A resentencing hearing for Erik and Lyle Mendendez, the brothers convicted of murdering their parents in their Beverly Hills home more than 30 years ago, has been pushed back until January, in part to allow Los Angeles’s newly-elected district attorney to weigh in on the case.
The brothers, who were found guilty of first-degree murder in the killings of José and Kitty Menendez in 1989 and sentenced to life in prison without parole, were due to appear before a judge for the first time in decades, but technical problems prevented them from appearing virtually from a San Diego prison.
Defense attorneys said the brothers feared their parents were going to kill them to cover up years of sexual, psychological and physical abuse they had suffered. They have repeatedly appealed their convictions without success. The prosecutors who successfully argued for a life sentence had portrayed the brothers as greedy young men eager for their multimillion-dollar inheritance.
Now, at 53 and 56, the brothers are making a new bid for freedom. Their lawyers filed a habeas corpus petition – a request for a court to examine whether someone is being lawfully detained – in May 2023, asking a judge to consider new evidence of their father’s sexual abuse. “Newly discovered evidence directly supports the defense presented at trial,” the petition said.
Superior court judge Michael Jesic said during a much-anticipated hearing on Monday that he needed more time to review the new evidence, and to give Los Angeles county’s newly elected district attorney, Nathan Hochman, who is more politically conservative than the current district attorney, time to weigh in on the case.
Jesic said he will consider the resentencing request on 30 January instead of 11 December as originally planned, prompting news headlines from Hollywood outlets closely following the case that the Menendez Brothers Won’t Be Free By Christmas.
Jesic said he had 17 boxes of documents to review, which includes abuse evidence raised in the habeas petition.
Hochman, the incoming district attorney, who takes office in December, said in a statement to media in November that he looked forward to putting in the “hard work to thoroughly review the facts and law of the Menendez case”.
Two of the brothers’ aunts, Joan Andersen VanderMolen, Kitty Menendez’s sister, and Teresita Baralt, Jose’s older sister, did testify at the Los Angeles hearing on Monday and asked for their release, saying 35 years was a long time for the brothers after suffering abuse.
“We miss those who are gone tremendously,” Baralt said in tears after taking the stand. “But we miss the kids too.”
Last month, Los Angeles prosecutors recommended resentencing for the brothers, saying they had worked on redemption and rehabilitation and demonstrated good behavior inside prison.
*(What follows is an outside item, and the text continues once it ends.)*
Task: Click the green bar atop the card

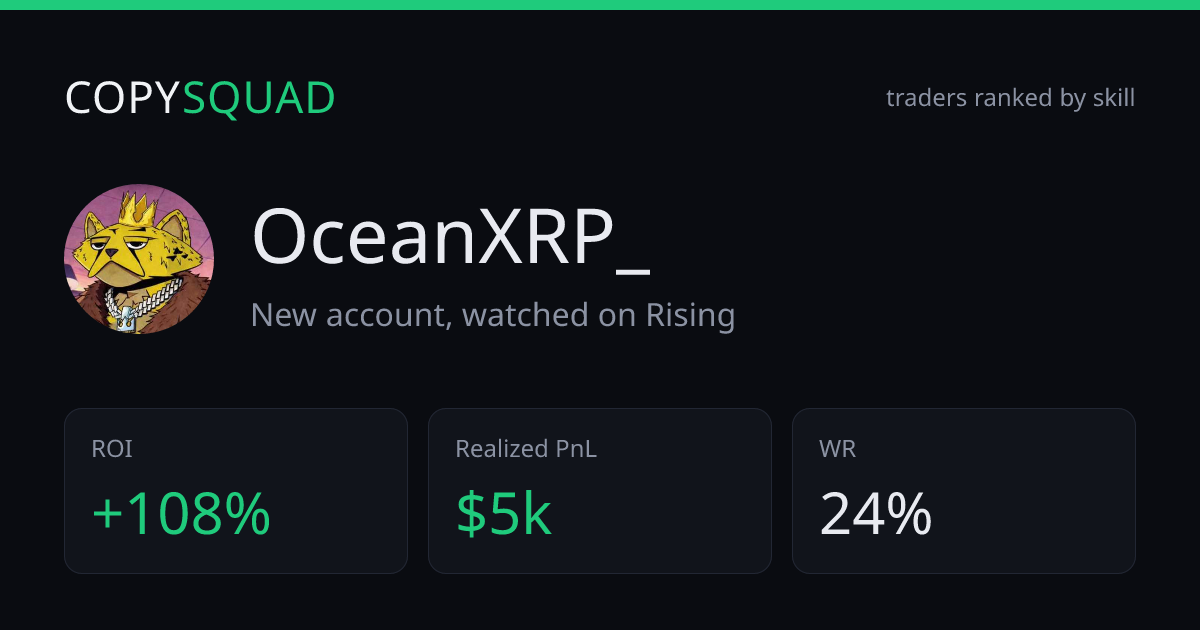Action: point(600,5)
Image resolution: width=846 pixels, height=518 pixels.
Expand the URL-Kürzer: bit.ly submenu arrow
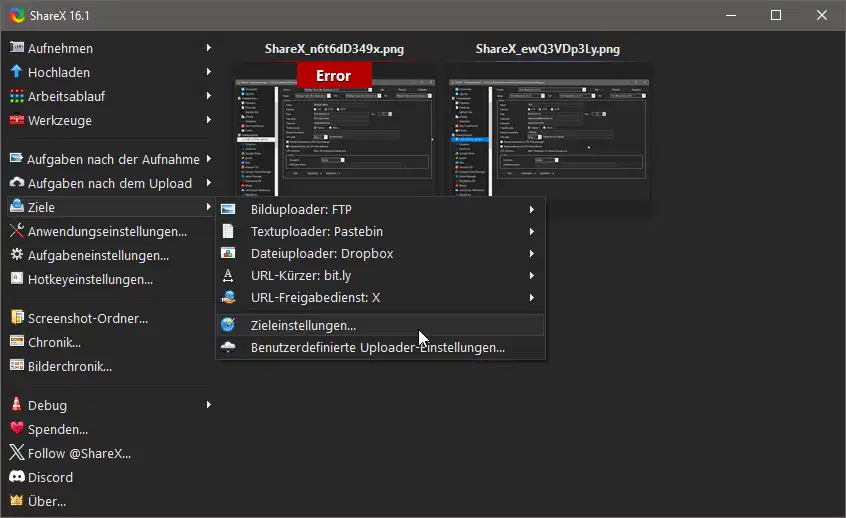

There is no question the brothers committed the killing, George Gascón, the current district attorney, told CNN. “The question is to what degree of culpability should they be held accountable to, given the totality of the circumstance.”
Gascón asked for new sentences of 50 years to life, which would make them immediately eligible for parole because they were less than 26 years old when they killed their parents.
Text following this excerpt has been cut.